Given passage:

The Canadian dollar was yesterday’s main loser, tumbling after the BoC business survey pointed to a moderation in sales growth, which, in our view, suggests that the Bank is nowhere close to start thinking about hikes again. The Aussie fell as well, after the minutes from the latest RBA meeting placed more emphasis to the rate-cut case. Tonight, during the Asian morning Wednesday, the spotlight is likely to fall on New Zealand’s inflation data, as well as China’s GDP, both for Q1.
The dollar traded higher against all but one of the other G10 currencies on Monday and during the Asian session Tuesday. It gained the most against CAD, AUD and NZD, while it gained the least versus EUR and GBP. The currency against which the dollar failed to capitalize was JPY, with USD/JPY trading virtually unchanged.
At first glance, the weakening of the commodity-linked currencies and the strengthening of the safe-havens USD and JPY, suggests that risk appetite has eased at some point yesterday. Indeed, most EU indices closed slightly in the green, but the US ones slid somewhat weighed on by disappointing bank earnings. During the Asian morning Tuesday, investors hit the risk-on button again, with Japan’s Nikkei 225 and China’s Shanghai Composite closing 0.24% and 2.39% up respectively.

Record extracts:
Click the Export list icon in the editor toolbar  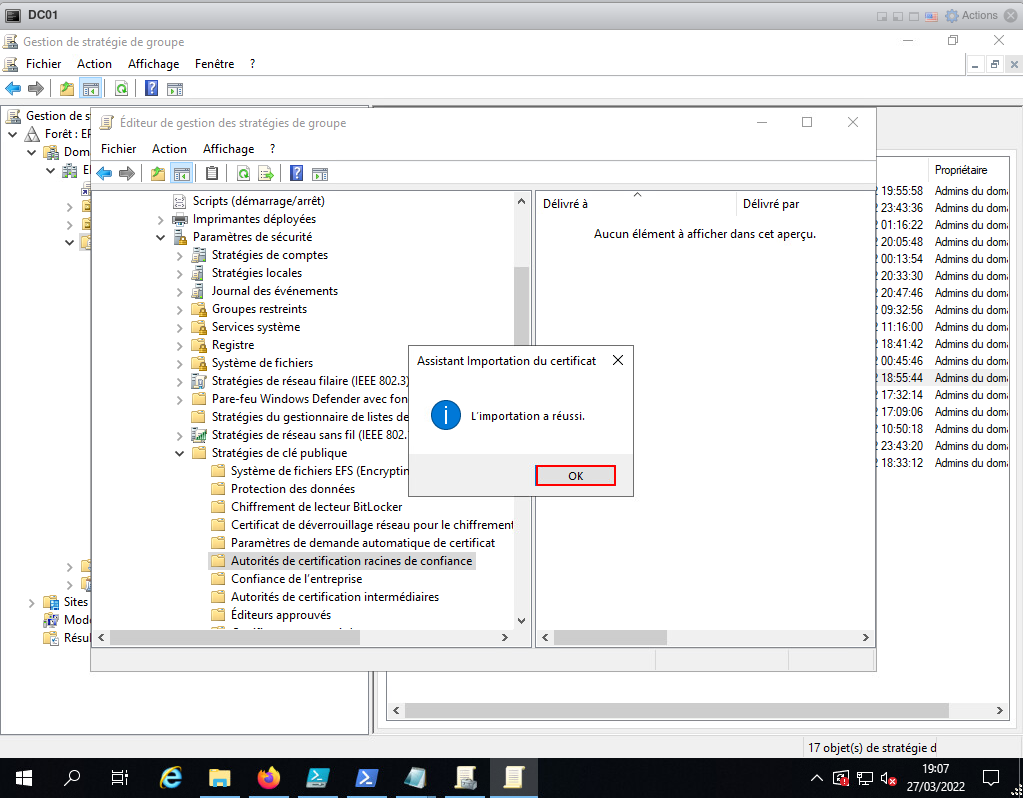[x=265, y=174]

---

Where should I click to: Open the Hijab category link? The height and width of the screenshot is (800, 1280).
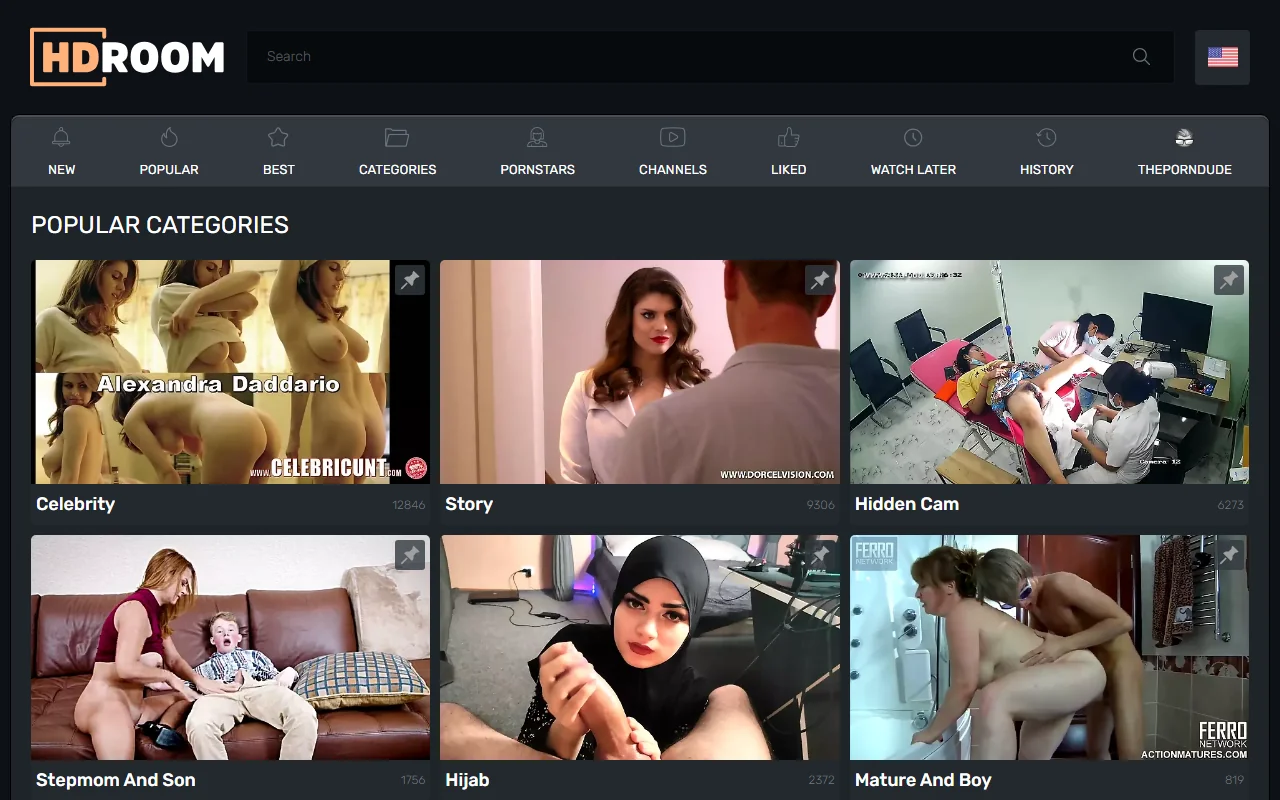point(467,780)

Exercise requirements:
A. Transcribe the part of the currency market commentary starting at "The Canadian dollar" and ending at "trading virtually unchanged.".
B. According to the currency market commentary, by what percentage did China's Shanghai Composite close up during the Asian morning Tuesday?

Expected responses:
A.
The Canadian dollar was yesterday’s main loser, tumbling after the BoC business survey pointed to a moderation in sales growth, which, in our view, suggests that the Bank is nowhere close to start thinking about hikes again. The Aussie fell as well, after the minutes from the latest RBA meeting placed more emphasis to the rate-cut case. Tonight, during the Asian morning Wednesday, the spotlight is likely to fall on New Zealand’s inflation data, as well as China’s GDP, both for Q1.
The dollar traded higher against all but one of the other G10 currencies on Monday and during the Asian session Tuesday. It gained the most against CAD, AUD and NZD, while it gained the least versus EUR and GBP. The currency against which the dollar failed to capitalize was JPY, with USD/JPY trading virtually unchanged.

B. 2.39%